Exercise: Keep the text of the data exactly as it is and omit each picture from the copy.

Screenshot grounding data:
------------------------------

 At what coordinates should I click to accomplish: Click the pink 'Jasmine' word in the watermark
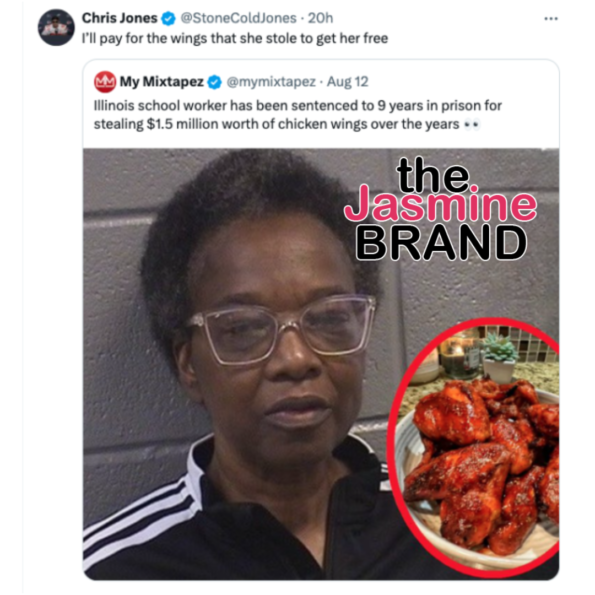point(440,205)
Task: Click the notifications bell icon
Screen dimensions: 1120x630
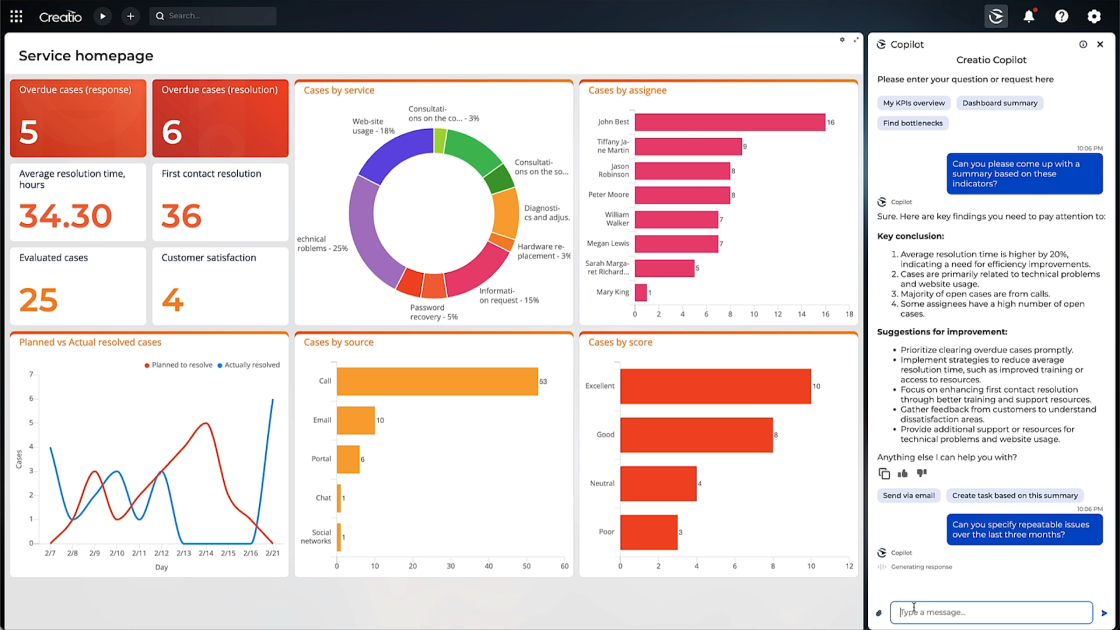Action: 1029,16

------------------------------

The completed task:
 At what coordinates should I click to accomplish: Click the pink 'Jasmine' word in the watermark
point(440,205)
Task: Click the notifications bell icon
Screen dimensions: 1120x630
Action: 1029,16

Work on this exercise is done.